Certain of those Al/Zr complexes are commonly called ZAG in the
literature. ZAG actives generally contain aluminium, zirconium and
chloride with an Al/Zr ratio in a i range from 2 to 10, especially
2 to 6, an Al/Cl ratio from 2.1 to 0.9 and a variable amount of
glycine. Actives of this preferred type are available from
Westwood, from Summit and from Reheis.
[0015] Compositions according to the present invention further
include a deodorant active. The deodorant active can be selected
from any deodorant active known in the cosmetic art such as
antimicrobial actives such as polyhexamethylene biguanides, e.g.,
those available under the trade name COSMOCIL, or chlorinated
aromatics, e.g., triclosan available under the trade name IRGASAN,
non-microbiocidal deodorant actives such as triethylcitrate,
bactericides and bacteriostats. Yet other deodorant actives can
include bactericidal zinc salts such as zinc ricinoleate. The
concentration of such alternative deodorant active is desirably
from 0.01 to 5% and in many instances is from 0.1 to 1% by weight
of the composition.
[0016] Compositions according to the present invention may include
polyglyceryl-3 caprylate, triclosan, farnesol, trichlorocarban or
combinations thereof which may function as an emollient and a
deodorant by killing bacteria. TEGO.RTM. Cosmo P 813 from Evonik is
a mild vegetable based cosmetic coemulsifier that may also be
useful in this context. TEGO.RTM. Cosmo P 813 has anti-microbial
properties. It reliably reduces odor-causing bacteria on the skin
at very low concentrations. TEGO.RTM. Cosmo P 813 is an ester, with
lipophylic character, which means it is an emollient to skin, an
important benefit to sensitive underarm skin. It is also
advantageous for body care, because while other anti-microbials
have constant activity on the skin's surface, this active is
activated by the surface flora associated with the sweating
process. TEGO.RTM. Cosmo P 813 is cleaved by bacterial lipases,
releasing caprylic acid, which functions as the antimicrobial
agent.
[0017] Compositions according to the invention contain an oil
absorbent selected from the group consisting of aluminum starch
octenylsuccinate (also known as modified corn starch), tapioca
starch, and polymethylsilsesquioxane. The amount of oil absorbent
may range from about 0.001% to about 3% by weight, for example from
about 0.01% to about 0.5% based on the total weight of the
composition.
[0018] Compositions according to the present invention include a
liquid carrier comprising isododecane, an ester selected from the
group consisting of isopropyl myristate, ethylhexyl stearate,
isocetyl stearate, isopropyl isostearate, and myristyl myristate,
and helianthus annuus seed oil. This combination of liquids
delivers desirable aesthetics and allows for effective application
to the skin of the anti-perspirant.
[0019] Isododecane is a clear, colourless and odourless, volatile
liquid, which makes it suitable for use in colour cosmetics like
mascara, eyeliner, lip products, antiperspirant or any product
where improved wear properties and no residues are wanted. It does
not leave an oily residue. Isododecane is a volatile, lipophilic
component for deodorant sprays and hair care applications. It is a
hydrocarbon ingredient used as a solvent. Isododecane enhances the
spreadability of products and has a weightless feel on skin. It may
be used in the compositions of the present invention at from about
0.10% to about 20% by weight, for example from about 1% to about 5%
by weight based on the total weight of the composition.
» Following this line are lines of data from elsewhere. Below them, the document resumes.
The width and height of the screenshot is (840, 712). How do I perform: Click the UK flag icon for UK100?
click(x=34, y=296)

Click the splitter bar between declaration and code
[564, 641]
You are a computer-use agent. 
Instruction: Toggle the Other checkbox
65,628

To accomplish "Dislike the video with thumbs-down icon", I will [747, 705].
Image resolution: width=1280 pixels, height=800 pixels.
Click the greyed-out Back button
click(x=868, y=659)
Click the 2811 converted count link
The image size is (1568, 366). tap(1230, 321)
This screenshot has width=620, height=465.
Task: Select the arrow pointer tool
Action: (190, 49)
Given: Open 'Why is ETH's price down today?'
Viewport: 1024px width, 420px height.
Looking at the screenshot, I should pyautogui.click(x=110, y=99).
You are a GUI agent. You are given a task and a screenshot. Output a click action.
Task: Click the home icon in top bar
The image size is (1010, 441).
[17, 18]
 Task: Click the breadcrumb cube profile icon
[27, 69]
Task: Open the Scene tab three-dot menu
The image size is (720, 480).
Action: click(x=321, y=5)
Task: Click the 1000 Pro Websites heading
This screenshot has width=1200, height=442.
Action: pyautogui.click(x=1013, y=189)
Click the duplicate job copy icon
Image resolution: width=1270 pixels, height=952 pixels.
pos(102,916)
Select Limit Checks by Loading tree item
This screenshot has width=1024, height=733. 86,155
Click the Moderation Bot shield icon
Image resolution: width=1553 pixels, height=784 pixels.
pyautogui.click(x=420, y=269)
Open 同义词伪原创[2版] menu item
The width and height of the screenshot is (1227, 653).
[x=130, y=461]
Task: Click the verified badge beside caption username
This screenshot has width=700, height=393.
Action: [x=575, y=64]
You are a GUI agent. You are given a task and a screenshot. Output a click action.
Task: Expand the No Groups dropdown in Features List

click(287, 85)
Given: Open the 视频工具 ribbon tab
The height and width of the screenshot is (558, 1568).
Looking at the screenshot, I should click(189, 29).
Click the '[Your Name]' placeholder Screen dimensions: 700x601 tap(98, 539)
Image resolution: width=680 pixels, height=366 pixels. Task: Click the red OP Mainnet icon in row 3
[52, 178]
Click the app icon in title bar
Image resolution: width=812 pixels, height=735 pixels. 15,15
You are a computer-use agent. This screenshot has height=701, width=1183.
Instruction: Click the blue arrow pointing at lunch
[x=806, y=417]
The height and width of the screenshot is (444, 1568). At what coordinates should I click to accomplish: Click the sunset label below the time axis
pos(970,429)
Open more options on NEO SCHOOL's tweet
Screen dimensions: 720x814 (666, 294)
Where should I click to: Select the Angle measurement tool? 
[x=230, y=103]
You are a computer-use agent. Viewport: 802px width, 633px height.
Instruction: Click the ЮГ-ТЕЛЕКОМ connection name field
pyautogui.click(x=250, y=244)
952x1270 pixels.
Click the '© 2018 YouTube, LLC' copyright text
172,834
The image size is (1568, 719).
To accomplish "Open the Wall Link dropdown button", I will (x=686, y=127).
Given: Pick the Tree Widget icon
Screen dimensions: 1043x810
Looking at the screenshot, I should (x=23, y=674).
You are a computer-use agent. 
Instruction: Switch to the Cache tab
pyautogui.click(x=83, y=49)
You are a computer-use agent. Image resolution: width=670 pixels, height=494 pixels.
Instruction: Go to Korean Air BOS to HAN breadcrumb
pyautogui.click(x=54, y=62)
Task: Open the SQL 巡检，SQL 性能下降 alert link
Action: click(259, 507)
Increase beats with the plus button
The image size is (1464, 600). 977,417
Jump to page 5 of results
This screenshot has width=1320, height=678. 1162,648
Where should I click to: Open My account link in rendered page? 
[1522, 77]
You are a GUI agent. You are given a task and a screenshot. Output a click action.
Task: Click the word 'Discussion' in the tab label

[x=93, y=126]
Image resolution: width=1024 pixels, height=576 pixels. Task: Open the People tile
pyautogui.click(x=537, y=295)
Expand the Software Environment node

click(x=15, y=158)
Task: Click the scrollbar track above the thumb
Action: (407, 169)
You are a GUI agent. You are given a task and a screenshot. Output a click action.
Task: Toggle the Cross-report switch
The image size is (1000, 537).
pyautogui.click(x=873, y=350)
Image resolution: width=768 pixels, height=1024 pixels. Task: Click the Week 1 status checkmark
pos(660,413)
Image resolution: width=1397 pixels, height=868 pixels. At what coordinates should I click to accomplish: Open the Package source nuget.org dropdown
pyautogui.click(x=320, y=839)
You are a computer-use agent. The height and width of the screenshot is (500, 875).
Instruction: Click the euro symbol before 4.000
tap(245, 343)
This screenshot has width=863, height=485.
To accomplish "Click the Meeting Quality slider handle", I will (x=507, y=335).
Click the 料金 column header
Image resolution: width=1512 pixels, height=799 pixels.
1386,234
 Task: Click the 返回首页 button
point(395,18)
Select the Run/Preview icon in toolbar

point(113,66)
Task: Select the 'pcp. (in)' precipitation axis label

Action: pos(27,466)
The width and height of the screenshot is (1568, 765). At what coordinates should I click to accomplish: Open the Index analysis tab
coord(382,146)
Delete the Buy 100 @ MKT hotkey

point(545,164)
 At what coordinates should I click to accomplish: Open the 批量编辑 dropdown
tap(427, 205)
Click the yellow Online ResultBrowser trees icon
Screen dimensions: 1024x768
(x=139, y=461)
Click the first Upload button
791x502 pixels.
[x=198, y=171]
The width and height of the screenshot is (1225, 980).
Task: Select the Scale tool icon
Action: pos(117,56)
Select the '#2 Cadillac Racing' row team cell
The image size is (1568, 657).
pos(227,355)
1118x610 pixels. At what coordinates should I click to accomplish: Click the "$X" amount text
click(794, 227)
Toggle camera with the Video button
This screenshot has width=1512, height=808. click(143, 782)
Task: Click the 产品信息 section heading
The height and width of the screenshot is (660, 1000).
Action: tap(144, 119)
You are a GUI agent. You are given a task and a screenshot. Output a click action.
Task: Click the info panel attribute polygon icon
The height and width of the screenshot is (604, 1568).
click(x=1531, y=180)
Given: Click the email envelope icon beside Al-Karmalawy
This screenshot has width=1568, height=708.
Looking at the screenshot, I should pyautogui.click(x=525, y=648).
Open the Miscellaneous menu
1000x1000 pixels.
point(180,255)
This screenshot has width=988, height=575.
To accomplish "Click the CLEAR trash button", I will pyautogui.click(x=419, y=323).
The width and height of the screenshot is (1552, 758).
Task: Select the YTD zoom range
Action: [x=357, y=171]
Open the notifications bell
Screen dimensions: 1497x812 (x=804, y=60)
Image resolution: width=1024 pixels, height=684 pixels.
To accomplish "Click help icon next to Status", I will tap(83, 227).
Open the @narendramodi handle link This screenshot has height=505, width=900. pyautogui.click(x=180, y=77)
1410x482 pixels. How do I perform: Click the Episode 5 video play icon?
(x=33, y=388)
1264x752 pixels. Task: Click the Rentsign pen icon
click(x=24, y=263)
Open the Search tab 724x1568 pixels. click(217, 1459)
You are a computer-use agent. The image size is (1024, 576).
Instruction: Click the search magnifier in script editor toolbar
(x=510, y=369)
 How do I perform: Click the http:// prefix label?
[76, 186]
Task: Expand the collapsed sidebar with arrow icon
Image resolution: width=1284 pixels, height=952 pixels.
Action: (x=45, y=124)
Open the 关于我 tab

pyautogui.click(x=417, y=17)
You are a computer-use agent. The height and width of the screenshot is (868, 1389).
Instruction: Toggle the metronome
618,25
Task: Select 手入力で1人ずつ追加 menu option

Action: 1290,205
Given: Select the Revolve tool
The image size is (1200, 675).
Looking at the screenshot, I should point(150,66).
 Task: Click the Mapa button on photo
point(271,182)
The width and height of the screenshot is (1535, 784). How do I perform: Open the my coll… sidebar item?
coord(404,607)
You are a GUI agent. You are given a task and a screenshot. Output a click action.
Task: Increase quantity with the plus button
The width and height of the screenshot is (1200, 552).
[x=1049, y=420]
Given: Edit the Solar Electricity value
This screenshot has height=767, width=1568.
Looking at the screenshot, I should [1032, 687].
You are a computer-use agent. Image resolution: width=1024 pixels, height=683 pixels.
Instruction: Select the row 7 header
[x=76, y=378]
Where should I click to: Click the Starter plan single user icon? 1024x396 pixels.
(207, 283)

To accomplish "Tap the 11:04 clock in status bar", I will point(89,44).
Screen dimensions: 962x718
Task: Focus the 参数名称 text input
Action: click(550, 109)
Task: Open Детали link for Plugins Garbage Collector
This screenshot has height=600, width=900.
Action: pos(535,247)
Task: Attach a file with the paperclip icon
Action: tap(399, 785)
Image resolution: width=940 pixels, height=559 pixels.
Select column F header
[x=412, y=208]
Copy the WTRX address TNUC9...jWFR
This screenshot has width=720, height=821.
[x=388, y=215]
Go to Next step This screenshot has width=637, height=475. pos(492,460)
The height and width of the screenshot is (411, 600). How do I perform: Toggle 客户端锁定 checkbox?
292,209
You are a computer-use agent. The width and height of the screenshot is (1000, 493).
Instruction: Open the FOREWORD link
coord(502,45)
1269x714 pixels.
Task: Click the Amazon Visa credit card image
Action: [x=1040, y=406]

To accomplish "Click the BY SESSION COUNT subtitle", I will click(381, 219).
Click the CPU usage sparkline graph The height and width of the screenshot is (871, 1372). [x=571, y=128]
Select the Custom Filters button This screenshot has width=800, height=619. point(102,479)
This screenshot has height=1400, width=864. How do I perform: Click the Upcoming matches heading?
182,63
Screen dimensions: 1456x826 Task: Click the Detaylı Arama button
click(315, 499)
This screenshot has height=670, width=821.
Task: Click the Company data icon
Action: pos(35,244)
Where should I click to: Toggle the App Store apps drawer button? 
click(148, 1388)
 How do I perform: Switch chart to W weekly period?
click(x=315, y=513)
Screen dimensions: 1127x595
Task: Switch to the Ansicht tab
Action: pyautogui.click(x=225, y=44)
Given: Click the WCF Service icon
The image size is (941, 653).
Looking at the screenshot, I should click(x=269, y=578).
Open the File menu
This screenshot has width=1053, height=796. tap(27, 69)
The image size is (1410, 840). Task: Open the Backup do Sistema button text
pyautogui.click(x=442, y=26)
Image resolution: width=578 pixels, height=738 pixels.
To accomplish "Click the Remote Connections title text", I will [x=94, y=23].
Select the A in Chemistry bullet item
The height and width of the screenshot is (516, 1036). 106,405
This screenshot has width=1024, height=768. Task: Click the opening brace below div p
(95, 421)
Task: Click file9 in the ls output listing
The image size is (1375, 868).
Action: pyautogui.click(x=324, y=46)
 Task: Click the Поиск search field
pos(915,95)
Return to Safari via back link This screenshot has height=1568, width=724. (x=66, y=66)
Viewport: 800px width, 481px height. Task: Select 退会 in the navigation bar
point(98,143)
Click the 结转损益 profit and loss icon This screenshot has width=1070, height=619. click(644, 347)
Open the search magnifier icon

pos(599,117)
[0020] Isopropyl myristate is a synthetic oil used as an emollient,
thickening agent, or lubricant in beauty products. Isopropyl
myristate is a popular cosmetic and pharmaceutical ingredient. It
is most often used an additive in aftershaves, shampoos, bath oils,
antiperspirants, deodorants, oral hygiene products, and various
creams and lotions. A unique characteristic of isopropyl myristate
is its ability to reduce the greasy feel caused by the high oil
content of other ingredients in a product. This synthetic oil is
often added to beauty products to give them a slicker, sheer feel
rather than an oily one. There are many esters similar in function
to this chemical, including ethylhexyl stearate, isocetyl stearate,
isopropyl isostearate, and myristyl myristate, which may also be
used alone or in combination with each other or isopropyl
myristate. Isopropyl myristate is easily absorbed by the skin,
ensuring quick penetration of a formula's ingredients. It may be
used in the compositions of the present invention at from about
0.10% to about 20% by weight, for example from about 1% to about
10% by weight based on the total weight of the composition.
[0021] Helianthus annuus seed oil is a high oleic sunflower oil
offering functional advantages in many applications. The fatty acid
composition of helianthus annuus seed oil is radically different to
conventional sunflower oil. Derived from selected varieties of
sunflower seeds which have been developed using conventional plant
breeding techniques, helianthus annuus seed oil is high in
monounsaturated fats and low in saturates. It may be used in the
compositions of the present invention at from about 0.01% to about
3% by weight, for example from about 0.1% to about 1% by weight
based on the total weight of the composition.
[0022] Aerosol antiperspirants and deodorants are designed to work
via a thin film which is propelled onto the skin. To create this
film, products contain low, medium and high pressure propellants
which produce a strong, but comfortable, spray to reach the skin
Propellants utilized in the compositions of the present invention
include butane, isobutane, propane and combinations thereof.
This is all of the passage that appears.